Document-authoring applications provide functionality for creating and editing memos, spreadsheets and presentations. They provide very little built-in functionality for version control, document retention and lifecycle management. Content management systems can manage some of these file types, but are typically cost-effective only for documents within structured business processes with defined workflows and extensive user education. Most organizations find that unstructured document files represent a large and rapidly growing area of cost and risk. Content-addressed storage (CAS) systems and data classification tools can help reduce costs and risks.
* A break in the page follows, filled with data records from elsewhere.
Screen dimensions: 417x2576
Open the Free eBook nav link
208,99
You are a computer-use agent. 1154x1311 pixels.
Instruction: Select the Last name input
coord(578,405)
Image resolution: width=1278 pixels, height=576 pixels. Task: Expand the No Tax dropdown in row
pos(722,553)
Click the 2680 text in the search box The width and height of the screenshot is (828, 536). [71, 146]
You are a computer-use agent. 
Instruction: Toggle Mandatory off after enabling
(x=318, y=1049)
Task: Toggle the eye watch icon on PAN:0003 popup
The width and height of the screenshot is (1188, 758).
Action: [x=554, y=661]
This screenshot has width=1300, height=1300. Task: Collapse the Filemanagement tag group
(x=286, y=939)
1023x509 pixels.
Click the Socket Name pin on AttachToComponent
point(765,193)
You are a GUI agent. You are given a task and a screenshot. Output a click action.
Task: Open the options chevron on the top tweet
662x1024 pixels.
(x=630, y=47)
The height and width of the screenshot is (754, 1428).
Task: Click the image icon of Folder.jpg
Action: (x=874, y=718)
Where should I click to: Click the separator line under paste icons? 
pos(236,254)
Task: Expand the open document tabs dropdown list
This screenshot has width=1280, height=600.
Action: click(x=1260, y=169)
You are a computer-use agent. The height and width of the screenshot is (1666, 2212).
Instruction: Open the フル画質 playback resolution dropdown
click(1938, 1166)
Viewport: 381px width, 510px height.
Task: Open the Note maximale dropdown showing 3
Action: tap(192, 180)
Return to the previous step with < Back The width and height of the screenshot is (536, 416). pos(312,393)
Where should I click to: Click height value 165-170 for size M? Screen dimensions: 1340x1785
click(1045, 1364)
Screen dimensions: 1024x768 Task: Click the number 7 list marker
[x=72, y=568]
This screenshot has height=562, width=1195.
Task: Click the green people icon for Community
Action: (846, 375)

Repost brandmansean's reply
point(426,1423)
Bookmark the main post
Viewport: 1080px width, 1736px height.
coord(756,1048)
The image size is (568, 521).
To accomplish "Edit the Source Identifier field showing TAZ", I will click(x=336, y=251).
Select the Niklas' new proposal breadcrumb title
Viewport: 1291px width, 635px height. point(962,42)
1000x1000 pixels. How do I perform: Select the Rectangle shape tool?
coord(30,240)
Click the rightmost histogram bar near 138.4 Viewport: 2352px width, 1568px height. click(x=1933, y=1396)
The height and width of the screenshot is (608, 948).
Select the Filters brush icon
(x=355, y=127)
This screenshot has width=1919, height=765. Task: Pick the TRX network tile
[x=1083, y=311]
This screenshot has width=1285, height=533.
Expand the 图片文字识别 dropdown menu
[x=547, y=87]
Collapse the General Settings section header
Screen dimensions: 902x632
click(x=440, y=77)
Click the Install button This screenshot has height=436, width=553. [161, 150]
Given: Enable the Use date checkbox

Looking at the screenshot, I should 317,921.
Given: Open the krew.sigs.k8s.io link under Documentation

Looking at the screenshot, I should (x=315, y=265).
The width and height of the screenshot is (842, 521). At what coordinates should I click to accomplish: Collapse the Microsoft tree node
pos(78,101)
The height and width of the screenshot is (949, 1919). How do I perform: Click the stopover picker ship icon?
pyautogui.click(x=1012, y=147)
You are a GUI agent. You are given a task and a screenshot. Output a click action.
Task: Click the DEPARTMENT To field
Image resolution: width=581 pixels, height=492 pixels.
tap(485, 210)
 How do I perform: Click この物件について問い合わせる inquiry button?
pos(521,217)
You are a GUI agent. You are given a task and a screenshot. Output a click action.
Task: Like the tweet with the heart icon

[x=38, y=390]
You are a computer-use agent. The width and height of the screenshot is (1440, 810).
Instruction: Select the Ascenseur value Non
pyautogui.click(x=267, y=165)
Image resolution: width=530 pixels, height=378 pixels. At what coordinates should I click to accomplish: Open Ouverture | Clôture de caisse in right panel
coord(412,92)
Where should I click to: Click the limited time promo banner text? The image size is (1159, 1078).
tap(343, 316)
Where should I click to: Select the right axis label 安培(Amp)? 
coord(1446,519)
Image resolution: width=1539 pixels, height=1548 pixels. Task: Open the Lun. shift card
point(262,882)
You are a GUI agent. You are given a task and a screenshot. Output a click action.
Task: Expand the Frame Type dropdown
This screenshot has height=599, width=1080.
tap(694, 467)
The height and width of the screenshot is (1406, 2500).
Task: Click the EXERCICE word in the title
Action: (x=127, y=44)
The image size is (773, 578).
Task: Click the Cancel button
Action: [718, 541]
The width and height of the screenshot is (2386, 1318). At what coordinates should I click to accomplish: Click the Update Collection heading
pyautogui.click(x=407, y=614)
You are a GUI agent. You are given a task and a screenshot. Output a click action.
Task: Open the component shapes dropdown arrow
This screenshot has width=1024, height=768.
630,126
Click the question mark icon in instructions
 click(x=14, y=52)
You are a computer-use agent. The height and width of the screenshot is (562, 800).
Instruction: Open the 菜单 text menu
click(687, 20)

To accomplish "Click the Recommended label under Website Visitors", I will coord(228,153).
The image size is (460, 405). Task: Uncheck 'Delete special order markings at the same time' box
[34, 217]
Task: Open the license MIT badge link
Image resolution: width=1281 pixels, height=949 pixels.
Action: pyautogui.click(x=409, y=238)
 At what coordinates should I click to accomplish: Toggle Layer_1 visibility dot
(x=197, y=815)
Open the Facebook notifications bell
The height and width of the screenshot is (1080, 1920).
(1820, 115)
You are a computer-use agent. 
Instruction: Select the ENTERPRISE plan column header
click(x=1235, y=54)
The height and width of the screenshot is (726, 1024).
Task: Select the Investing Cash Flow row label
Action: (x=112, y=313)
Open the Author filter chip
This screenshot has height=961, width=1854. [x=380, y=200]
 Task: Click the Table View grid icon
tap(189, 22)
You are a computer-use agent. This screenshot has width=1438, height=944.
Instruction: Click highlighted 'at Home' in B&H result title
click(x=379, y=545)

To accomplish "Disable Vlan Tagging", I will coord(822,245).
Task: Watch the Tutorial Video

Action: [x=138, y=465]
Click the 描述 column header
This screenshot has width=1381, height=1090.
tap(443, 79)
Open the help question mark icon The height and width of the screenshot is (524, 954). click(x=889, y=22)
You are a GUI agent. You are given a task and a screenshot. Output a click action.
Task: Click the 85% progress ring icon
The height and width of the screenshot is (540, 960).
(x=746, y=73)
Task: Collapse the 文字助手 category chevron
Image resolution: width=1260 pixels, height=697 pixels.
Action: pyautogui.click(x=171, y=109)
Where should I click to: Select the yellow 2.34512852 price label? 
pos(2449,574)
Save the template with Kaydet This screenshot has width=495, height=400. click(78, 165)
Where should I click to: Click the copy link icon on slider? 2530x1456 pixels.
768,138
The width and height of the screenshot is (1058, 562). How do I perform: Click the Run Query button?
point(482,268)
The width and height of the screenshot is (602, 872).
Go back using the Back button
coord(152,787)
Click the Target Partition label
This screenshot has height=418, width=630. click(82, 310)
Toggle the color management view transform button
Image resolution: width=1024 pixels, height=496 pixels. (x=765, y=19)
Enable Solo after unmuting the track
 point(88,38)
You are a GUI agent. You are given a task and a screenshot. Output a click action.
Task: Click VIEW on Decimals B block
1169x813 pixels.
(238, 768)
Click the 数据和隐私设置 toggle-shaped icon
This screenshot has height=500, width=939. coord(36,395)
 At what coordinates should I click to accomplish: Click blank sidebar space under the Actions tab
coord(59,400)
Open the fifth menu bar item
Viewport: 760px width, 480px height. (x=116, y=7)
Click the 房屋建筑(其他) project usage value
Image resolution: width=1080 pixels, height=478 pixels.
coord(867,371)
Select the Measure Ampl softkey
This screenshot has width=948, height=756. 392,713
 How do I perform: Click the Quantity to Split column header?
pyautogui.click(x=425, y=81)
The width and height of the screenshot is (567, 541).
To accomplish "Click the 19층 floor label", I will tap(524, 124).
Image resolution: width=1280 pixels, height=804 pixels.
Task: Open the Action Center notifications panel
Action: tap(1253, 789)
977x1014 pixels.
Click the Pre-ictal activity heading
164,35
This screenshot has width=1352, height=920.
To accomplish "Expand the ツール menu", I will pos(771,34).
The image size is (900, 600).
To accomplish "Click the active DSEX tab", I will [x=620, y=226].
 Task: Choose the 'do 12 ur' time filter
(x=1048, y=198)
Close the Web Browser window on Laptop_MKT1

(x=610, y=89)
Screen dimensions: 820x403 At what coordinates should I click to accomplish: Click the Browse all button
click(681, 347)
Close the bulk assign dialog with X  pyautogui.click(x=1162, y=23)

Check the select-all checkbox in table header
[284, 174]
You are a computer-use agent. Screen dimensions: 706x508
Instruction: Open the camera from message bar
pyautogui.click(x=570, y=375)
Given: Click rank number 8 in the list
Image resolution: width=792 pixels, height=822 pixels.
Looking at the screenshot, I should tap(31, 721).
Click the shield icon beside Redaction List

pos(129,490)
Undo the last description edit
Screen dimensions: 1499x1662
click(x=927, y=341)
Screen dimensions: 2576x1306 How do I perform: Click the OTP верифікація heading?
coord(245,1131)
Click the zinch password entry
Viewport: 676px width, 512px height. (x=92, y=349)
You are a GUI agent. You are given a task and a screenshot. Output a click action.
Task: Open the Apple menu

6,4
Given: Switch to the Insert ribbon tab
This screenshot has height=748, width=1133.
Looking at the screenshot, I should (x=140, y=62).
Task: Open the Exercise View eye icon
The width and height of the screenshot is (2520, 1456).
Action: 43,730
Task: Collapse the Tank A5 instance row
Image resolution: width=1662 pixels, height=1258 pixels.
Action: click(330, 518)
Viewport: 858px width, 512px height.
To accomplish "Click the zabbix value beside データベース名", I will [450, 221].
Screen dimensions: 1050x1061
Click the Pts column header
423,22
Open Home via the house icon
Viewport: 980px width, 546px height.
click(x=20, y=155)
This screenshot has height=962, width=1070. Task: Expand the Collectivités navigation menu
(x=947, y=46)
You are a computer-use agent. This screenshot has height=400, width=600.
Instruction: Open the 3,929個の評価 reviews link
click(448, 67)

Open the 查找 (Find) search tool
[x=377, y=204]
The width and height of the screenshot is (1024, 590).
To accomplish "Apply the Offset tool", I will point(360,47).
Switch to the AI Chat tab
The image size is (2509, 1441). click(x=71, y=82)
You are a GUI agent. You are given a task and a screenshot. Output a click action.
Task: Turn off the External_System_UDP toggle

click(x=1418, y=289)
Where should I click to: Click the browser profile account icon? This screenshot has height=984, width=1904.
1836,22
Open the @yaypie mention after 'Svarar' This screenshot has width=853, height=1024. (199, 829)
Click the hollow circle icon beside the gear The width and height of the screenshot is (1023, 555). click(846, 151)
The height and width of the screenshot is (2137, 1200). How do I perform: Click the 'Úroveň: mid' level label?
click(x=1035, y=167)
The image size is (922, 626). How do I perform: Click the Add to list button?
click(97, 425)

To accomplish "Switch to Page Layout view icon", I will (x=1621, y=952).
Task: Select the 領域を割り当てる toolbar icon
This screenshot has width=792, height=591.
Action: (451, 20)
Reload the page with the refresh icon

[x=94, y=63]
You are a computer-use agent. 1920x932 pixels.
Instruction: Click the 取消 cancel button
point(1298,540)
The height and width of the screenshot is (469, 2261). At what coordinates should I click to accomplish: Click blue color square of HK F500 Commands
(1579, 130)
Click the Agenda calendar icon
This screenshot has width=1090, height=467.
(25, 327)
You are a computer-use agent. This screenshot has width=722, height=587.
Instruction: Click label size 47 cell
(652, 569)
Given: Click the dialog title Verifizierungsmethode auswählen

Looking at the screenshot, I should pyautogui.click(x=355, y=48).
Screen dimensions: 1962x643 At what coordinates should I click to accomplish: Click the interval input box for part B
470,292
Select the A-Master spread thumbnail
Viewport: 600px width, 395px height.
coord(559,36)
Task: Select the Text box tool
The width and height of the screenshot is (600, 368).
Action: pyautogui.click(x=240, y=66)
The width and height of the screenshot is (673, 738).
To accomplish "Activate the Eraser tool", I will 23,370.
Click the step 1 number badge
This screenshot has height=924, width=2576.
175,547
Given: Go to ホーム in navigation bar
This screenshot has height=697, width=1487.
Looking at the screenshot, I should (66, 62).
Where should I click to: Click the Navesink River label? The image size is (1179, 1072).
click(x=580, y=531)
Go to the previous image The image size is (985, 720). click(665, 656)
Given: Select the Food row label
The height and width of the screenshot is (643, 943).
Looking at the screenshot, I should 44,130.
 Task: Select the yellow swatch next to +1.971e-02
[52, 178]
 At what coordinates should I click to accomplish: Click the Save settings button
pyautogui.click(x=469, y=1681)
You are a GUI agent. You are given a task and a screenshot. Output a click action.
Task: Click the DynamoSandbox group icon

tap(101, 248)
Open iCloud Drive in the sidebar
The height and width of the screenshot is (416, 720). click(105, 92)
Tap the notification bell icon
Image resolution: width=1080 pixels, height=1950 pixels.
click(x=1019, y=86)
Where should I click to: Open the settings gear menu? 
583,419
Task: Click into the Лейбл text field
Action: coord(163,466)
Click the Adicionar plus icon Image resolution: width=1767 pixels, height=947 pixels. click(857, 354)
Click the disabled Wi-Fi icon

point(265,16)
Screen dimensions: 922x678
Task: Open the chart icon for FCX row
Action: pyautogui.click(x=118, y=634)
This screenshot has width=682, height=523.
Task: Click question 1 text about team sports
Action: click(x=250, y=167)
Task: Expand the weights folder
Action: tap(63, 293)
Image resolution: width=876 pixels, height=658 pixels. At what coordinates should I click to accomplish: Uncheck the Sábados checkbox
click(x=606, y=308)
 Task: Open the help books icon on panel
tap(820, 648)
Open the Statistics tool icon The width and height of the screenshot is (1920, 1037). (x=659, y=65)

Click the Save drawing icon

CAS systems: These systems help with unstructured data files by eliminating duplicate copies and providing a single-instance store of unique files. They can manage retention periods in accordance with defined policies, and their search tools find files that have been placed in the repository by a variety of applications. They can also ensure that expired files within the CAS repository are deleted, using techniques such as "digital shredding" of encrypted files by erasing the encryption keys. Does this mean that unless all of your unstructured data is kept on CAS systems you'll fail your compliance audits and be slapped with fines or hauled off to jail? Of course not. CAS is one tool among many. When appropriate, it may be used alone or combined with application-layer capabilities such as archiving or content management software. But you should take care to classify your data before sending it to a CAS system. Once the files are classified, you can eliminate those that don't need to be retained and set appropriate retention periods for those to be kept.

Data classification tools: These tools identify files that represent compliance and legal risks in terms of privacy laws (personal data contained in files). With proper data classification, you may also be able to greatly reduce the number of files to be retained and managed--or searched, reviewed and produced under legal discovery orders. Some data classification tools can classify already-stored files based on content. Other tools classify files or messages before they're moved to a specific repository such as an email archive. And some tools perform both functions for specific data types or sources.

Other storage technologies: Encryption software may be appropriate for some classes of data, or for data stored on removable media or portable systems. Many companies are considering encrypting backup tapes before transporting them offsite to avoid costly and damaging breaches of privacy laws. Other organizations are eliminating physical transportation of backup tapes and adopting disk-to-disk backup over secure networks as an alternative approach to data protection and recovery.

There's no single technology solution that meets all compliance requirements. The first step is to define your unique requirements, including compliance and litigation-readiness needs, as well as business productivity and service-level objectives. To determine compliance requirements, look beyond the vendor hype and work with your legal, compliance and records management teams to define the necessary processes.